また、福島県の会津バスでも、観光シーズンの尾瀬国立公園へのシャトルバス(シーズンオフは路線バスとして運行)として2019年1月にBYD社製の電気バスを導入。
『電気バスが1/12(土)10:25(若松駅前発)松長線より運行開始されます!』(会津バスウェブサイト)
※この記事冒頭の写真が導入時のお祓いの様子です(写真提供:会津バス)
岩手県交通でも2019年2月1日からイオンモール盛岡南線(盛岡駅~イオンモール盛岡南)にBYD社製の電気バスの運行を始めています。
日本各地で導入されているBYD「K9(全長約12m)」という電気バスの価格は、1台6500万円(税別)ほど。一充電航続距離は約250km以上(エアコン使用時)と公表されています。
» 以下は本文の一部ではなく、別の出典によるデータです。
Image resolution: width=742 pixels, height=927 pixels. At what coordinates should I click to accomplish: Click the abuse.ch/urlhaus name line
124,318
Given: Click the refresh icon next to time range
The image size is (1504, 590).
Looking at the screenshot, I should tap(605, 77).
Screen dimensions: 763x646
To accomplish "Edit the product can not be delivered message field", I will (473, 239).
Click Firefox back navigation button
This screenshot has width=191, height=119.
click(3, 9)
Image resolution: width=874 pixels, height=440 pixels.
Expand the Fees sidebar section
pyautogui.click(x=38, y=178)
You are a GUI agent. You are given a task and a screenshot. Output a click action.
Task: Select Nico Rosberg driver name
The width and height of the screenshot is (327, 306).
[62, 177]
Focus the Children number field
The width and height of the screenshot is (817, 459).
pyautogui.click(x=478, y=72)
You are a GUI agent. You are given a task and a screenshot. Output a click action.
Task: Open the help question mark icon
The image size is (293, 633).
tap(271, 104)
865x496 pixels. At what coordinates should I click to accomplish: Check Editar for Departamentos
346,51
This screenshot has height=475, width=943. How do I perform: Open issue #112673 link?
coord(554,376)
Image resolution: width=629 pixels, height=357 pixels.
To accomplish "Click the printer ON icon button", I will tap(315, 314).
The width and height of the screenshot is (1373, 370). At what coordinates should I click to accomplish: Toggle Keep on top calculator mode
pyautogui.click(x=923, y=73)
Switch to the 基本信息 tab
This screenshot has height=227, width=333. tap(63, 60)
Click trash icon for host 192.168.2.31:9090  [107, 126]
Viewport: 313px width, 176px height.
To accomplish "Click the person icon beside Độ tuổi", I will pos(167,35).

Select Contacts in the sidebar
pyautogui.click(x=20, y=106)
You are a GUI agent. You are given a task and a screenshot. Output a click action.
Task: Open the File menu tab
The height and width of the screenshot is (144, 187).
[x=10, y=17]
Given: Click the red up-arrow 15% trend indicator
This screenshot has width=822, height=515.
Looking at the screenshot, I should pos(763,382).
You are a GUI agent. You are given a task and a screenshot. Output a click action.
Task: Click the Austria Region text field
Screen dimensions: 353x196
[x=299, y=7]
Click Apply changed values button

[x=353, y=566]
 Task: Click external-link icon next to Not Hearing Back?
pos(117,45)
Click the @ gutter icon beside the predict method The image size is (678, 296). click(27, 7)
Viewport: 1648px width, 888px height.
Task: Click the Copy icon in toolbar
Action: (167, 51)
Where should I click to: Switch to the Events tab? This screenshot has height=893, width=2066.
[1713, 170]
従来のディーゼルエンジンを搭載したバス車両は2000〜3000万円程度が中心ということなので、いくら国や自治体の補助金制度があるとしても、コストに敏感なはずのバス業界で電気バスが「主流」になるにはまだ時間がかかるでしょう。
EVの普及を応援したい気持ちからすると、導入されるバスがどこのメーカーの車両でも構わないのですが、日本メーカーの姿勢があまりにも消極的。というか、実証実験やコンセプカー、ハイブリッドバスの情報がある程度で、純粋な電気バスに関してはほとんど何も動きがないことが気になります。
今までの事例では「改造電気バス」が日本の主流
日本国内では、このほかにも以下のような路線で電気バスが運行されています。
●JR東日本が気仙沼線BRT(バス高速輸送システム)の一部区間(車両を製作した株式会社ピューズの車両紹介ページ)
●三重交通ポケモン電気バス(三重交通ウェブサイト)
●京成バス墨田区内循環バス(墨田区ウェブサイト)
まだいくつかありますが、代表的事例としてこのくらいで。
ただし、日本国内での電気バス導入では、オーダーメイドの改造車両を使った「実証実験」であることが多く、熊本で走っていた『よかエコバス号』も、1年間(短い!)の走行を終えたようです。
『電気バスプロジェクト実証試験報告会(及び試乗会)』(熊本県ウェブサイト)
改造電気バスの製作はEV普及活動に熱心な『東京アールアンドデー』(元社長の小野昌朗さんも存じ上げています)という会社や関連会社が手がけているケースが多く心情的には応援していますが、やはり、メーカーの市販モデルが出てこないと大きな流れにはなりません。BYD社製の電気バスがどんどん導入されている状況をみると、日本メーカーにももっと頑張ってほしいな、と思います。
世界に目を転じてみると、ドイツのメルセデス・ベンツ、スウェーデンのVOLVO社や、アメリカ、カナダのベンチャー企業が電気バスの開発を手がけていますが、現状ではBYDが世界でのシェアを伸ばし続けています。
電気自動車(EV)には、燃料費やメンテナンスコストがエンジン車に比べて安いというメリットがあります。市内循環など、必要な航続距離がEVで十分な路線であれば、電気バス導入のメリットはさらに大きくなるでしょう。補助金抜きでも競争力があるような、魅力的な日本メーカー製電気バスの登場に期待したいですね。